What to do:
1/ Decide whether each statement about the Samba share post agrees with it: (a) The share stanza sets the directory mask to 2775. (b) Mounting with gid=sambashare changed the group ownership of the mounted share to sambashare. (c) The user dharma has write access to the mounted share. Answer yes or no for each, quoting the deciding words of the post.
2/ Rewrite the portion of the Samba share post between "Even if i use" and "the  samba share.", inclusive, substituting "modify access" for "write access".
3/ Summarize the Samba share post in two sentences.

[BEGIN Passage]

I was following the Archwiki page on samba trying to set a group collaboration share in /srv/samba/restricted.
I changed group ownership of this directory to sambashare group.
My user IS a memeber of the sambashare group.
Here is the share stanza from smb.conf:

[restricted]
path = /srv/samba/restricted
valid users = root @sambashare
writable = yes
write list = root @sambashare
   create mask = 664
   force create mode = 664
   directory mask = 2775
   force directory mode = 2775

However when I mount the share with this :

 mount -t cifs -o user=root,password=....  //localhost/restricted /mnt/samba/restricted

....the mounted share gets :

[root@arch ~]# ls -ld /mnt/samba/restricted
drwxr-xr-x 2 root root 0 Jul 29 14:55 /mnt/samba/restricte

Even if i use :

mount -t cifs -o user=root,password=guru,gid=sambashare  //localhost/restricted /mnt/samba/restricted

I get :

[root@arch ~]# ls -ld /mnt/samba/restricted
drwxr-xr-x 2 root sambashare 0 Jul 29 14:55 /mnt/samba/restricted

which although it changes the group ownership to sambashare it used the 755 mask which makes it useless because my user (dharma) who belongs to the sambashare group does NOT have write access to the MOUNTED share and INDEED gets a "permission denied" error when he attempts to write in the  samba share.

[END Passage]
[BEGIN Records]

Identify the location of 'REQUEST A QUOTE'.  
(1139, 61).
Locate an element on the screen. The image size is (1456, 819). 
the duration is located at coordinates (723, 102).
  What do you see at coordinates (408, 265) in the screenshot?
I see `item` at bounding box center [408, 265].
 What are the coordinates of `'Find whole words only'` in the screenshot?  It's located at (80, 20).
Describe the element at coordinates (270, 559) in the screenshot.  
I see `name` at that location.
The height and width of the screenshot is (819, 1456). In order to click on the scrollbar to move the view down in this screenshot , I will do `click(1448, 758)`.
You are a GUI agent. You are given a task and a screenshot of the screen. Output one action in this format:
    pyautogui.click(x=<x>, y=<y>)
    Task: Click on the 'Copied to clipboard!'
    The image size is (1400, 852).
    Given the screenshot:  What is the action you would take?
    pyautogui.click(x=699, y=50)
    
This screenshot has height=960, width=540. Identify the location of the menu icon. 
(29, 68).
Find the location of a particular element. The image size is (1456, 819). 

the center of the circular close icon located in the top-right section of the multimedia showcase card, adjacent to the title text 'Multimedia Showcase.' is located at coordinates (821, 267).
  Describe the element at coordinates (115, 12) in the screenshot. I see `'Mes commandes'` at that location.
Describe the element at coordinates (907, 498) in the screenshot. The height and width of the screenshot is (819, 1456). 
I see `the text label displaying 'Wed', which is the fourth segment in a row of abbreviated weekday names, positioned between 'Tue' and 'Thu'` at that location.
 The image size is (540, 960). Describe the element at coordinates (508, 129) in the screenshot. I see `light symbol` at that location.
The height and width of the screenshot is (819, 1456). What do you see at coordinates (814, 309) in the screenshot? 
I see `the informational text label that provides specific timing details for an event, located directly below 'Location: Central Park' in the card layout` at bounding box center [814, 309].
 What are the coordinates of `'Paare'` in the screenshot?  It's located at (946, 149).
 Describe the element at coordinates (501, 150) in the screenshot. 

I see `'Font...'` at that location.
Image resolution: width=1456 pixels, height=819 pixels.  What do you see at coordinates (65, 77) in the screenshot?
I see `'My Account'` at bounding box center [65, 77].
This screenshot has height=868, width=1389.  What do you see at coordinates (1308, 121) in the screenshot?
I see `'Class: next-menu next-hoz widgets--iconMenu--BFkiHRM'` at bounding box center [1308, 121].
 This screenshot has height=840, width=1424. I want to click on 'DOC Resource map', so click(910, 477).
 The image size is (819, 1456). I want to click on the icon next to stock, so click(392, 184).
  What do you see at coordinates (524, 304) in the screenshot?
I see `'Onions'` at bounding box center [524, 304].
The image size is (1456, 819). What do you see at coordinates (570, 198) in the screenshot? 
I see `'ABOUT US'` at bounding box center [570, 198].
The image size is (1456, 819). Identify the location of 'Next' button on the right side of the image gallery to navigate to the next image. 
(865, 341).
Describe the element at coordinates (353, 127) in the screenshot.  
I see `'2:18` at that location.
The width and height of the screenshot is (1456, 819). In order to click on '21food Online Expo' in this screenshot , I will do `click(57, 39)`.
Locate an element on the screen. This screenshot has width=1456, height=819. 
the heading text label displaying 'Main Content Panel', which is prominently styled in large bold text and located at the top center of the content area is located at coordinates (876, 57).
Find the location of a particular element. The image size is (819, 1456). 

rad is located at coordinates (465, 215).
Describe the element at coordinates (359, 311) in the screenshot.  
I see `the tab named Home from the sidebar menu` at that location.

[END Records]

The replies:
1/
(a) Yes: "directory mask = 2775"
(b) Yes: "which although it changes the group ownership to sambashare"
(c) No: "does NOT have write access to the MOUNTED share"

2/
Even if i use :

mount -t cifs -o user=root,password=guru,gid=sambashare  //localhost/restricted /mnt/samba/restricted

I get :

[root@arch ~]# ls -ld /mnt/samba/restricted
drwxr-xr-x 2 root sambashare 0 Jul 29 14:55 /mnt/samba/restricted

which although it changes the group ownership to sambashare it used the 755 mask which makes it useless because my user (dharma) who belongs to the sambashare group does NOT have modify access to the MOUNTED share and INDEED gets a "permission denied" error when he attempts to write in the  samba share.

3/ The poster set up a Samba group collaboration share at /srv/samba/restricted, gave the sambashare group ownership of the directory, and defined the share in smb.conf as writable with a write list of root and @sambashare. After a cifs mount, the share has 755 permissions (group root, or group sambashare when gid=sambashare is passed), so the user dharma lacks write access despite belonging to the sambashare group and gets a "permission denied" error.